The Washington Quarterly

| January 01, 1997 | Niblett, Robin | COPYRIGHT 1993 MIT Press Journals. (Hide copyright information)Copyright

Valery Giscard D'estaing, the former French president, once observed that "if the European Community has succeeded in surviving and, even, in making some progress, this has always been at the price of maintaining a persistent ambiguity as to its ultimate destination."(1) As the European Union (EU) prepares to enter the twenty-first century, three factors are demanding a more explicit debate about what the EU's possible end-point should be. These are

* the loss of the traditional geostrategic context for European integration;

* the expansion of the EU agenda into areas of "high" policy; and

* declining public support for the idea of "Europe."
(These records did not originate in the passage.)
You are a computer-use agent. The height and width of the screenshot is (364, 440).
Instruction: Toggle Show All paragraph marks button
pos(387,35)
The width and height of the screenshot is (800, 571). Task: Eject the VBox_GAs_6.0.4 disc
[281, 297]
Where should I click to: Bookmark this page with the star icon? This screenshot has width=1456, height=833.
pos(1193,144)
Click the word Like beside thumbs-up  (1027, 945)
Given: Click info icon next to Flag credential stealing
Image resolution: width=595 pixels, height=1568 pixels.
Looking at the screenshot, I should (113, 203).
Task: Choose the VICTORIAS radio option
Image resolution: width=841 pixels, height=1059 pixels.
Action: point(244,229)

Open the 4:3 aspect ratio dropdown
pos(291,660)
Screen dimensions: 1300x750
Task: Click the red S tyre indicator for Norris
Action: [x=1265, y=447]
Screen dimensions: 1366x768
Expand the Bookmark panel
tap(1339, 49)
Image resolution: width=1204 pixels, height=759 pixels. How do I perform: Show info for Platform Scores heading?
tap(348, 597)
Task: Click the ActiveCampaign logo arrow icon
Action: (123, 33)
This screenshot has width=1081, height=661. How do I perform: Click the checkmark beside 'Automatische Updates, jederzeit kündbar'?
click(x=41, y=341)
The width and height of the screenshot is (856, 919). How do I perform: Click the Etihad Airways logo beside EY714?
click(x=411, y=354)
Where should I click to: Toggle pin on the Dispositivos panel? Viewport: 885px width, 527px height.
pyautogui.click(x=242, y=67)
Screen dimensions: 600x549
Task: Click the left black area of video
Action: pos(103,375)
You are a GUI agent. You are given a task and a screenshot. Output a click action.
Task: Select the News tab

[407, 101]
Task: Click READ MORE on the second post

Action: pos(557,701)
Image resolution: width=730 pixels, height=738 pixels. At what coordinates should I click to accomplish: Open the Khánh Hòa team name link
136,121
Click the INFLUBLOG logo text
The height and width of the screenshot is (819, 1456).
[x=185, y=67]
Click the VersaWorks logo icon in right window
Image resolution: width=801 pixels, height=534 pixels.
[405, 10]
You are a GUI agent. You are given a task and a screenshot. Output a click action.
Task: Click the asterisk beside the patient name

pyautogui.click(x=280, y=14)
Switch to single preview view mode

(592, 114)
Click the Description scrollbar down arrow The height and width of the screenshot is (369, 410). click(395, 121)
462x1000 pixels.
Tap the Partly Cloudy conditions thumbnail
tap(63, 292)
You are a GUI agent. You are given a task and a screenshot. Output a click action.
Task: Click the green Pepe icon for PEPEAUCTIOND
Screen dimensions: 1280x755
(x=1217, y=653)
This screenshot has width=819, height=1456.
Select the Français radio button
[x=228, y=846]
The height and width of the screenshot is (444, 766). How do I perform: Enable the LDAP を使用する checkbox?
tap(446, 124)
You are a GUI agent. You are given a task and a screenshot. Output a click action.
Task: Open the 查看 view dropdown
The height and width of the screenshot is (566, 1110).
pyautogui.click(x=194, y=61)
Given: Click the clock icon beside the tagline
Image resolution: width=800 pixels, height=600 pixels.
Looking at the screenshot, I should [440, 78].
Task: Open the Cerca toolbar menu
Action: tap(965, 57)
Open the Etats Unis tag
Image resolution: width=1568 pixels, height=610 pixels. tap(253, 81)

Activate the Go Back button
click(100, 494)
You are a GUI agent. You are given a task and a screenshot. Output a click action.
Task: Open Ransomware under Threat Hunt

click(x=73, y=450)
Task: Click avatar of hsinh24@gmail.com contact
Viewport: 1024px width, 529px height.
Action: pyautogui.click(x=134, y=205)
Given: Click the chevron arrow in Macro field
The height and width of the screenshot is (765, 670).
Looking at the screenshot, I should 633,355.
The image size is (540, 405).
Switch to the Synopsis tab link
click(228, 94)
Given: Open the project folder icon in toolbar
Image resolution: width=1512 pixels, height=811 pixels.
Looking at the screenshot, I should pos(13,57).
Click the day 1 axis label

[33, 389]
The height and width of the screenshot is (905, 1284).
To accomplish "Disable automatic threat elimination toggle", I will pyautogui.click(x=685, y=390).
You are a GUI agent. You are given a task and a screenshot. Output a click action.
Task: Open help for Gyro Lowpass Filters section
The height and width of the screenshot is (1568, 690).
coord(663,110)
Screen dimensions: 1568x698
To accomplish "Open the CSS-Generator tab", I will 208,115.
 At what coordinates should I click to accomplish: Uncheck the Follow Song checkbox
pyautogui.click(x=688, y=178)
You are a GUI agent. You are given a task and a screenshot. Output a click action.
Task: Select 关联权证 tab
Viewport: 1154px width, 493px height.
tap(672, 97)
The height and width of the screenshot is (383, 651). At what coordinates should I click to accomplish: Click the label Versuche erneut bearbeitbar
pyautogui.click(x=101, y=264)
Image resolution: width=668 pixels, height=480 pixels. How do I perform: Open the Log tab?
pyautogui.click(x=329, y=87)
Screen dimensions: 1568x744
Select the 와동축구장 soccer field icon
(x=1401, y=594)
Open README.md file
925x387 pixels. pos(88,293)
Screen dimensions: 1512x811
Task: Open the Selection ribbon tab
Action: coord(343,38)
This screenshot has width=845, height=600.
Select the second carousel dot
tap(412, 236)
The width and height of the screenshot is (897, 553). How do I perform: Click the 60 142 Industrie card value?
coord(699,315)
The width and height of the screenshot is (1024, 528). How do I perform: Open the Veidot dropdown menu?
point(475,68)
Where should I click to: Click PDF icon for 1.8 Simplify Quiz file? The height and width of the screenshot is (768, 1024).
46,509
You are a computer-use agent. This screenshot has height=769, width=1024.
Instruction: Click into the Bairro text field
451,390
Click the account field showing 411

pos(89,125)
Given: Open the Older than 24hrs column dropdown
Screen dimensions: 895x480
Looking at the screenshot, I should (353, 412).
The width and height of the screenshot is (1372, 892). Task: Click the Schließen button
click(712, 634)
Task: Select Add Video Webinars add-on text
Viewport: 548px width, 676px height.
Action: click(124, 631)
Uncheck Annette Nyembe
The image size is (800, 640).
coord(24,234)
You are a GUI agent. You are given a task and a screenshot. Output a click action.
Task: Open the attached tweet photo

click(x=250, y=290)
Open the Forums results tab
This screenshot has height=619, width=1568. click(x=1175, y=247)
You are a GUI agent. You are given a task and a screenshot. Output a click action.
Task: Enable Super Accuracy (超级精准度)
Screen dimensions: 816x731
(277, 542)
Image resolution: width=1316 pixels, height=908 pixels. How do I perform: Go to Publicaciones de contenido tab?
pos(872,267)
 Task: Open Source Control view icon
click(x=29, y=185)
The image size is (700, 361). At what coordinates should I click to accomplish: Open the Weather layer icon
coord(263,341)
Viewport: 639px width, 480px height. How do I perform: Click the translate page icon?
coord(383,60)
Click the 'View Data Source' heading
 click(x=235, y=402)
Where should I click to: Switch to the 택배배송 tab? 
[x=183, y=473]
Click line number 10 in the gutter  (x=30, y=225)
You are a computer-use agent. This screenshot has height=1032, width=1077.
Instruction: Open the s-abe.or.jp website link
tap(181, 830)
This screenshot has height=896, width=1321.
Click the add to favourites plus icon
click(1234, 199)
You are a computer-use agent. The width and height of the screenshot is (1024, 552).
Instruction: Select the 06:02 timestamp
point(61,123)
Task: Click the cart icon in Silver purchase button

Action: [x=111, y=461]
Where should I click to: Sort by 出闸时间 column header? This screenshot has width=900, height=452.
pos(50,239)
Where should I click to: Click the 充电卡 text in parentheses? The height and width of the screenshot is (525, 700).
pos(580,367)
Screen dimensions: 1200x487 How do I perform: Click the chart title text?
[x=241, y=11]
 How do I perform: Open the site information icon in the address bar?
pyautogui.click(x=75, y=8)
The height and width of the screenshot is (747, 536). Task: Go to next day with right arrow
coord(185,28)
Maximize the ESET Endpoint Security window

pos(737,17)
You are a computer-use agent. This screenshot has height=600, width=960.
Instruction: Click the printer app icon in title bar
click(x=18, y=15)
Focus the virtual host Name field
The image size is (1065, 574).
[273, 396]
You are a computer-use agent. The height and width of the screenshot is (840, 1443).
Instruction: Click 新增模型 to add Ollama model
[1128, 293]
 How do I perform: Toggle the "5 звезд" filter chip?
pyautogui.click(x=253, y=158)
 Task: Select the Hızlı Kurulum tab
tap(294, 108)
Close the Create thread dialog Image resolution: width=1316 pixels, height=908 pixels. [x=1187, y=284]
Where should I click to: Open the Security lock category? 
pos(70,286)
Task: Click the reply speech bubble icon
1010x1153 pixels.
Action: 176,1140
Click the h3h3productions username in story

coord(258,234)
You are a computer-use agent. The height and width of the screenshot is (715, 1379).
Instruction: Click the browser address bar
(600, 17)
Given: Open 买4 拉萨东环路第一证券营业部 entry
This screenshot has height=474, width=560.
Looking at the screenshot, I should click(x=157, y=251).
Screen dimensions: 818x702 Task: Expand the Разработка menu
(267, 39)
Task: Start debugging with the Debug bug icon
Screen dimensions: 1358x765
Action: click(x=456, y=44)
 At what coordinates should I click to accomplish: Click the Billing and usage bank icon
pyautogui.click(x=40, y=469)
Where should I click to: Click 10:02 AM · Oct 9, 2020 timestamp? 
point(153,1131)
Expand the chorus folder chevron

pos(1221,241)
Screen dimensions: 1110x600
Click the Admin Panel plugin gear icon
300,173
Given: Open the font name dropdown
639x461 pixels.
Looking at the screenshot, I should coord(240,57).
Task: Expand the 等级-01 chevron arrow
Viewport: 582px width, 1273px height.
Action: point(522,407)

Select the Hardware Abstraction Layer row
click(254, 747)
This essay will identify the challenges each of these three developments pose to the EU. It will compare the competing visions about the end-point of integration that individual EU leaders and governments are putting forward in light of these challenges. It argues that, in an attempt to reconcile these competing visions, European leaders are abandoning for the time being their efforts to draw all the nations of Europe together under a uniform institutional roof. As a result of the challenges currently confronting the EU, Europe is beginning to re-fragment along the same lines as in 1957, when the original six states founded the European Community.

Coming to Terms with the End of the Cold War

The cold war was responsible for much of the ambiguity about the ultimate destination of European integration during the three decades after the creation of the European Community (EC). From 1957-89, West European integration was a subset of the bipolar strategic standoff, which provided the European Community with its internal balance. Germany, the potential hegemon of the European continent, was divided, leaving the Federal Republic to play a central but not overbearing role in West European integration. After a still-born effort in the early 1950s, EC member states removed the contentious issue of defense from the integration agenda and placed it under the aegis of the Atlantic Alliance. European economic integration flourished only within the Western half of the continent, in what was an artificially restricted geographic space. By calling for a "united Europe" or a "Europe beyond Yalta," West European leaders constantly undermined the notion that the European Community could progress to a stable end-point.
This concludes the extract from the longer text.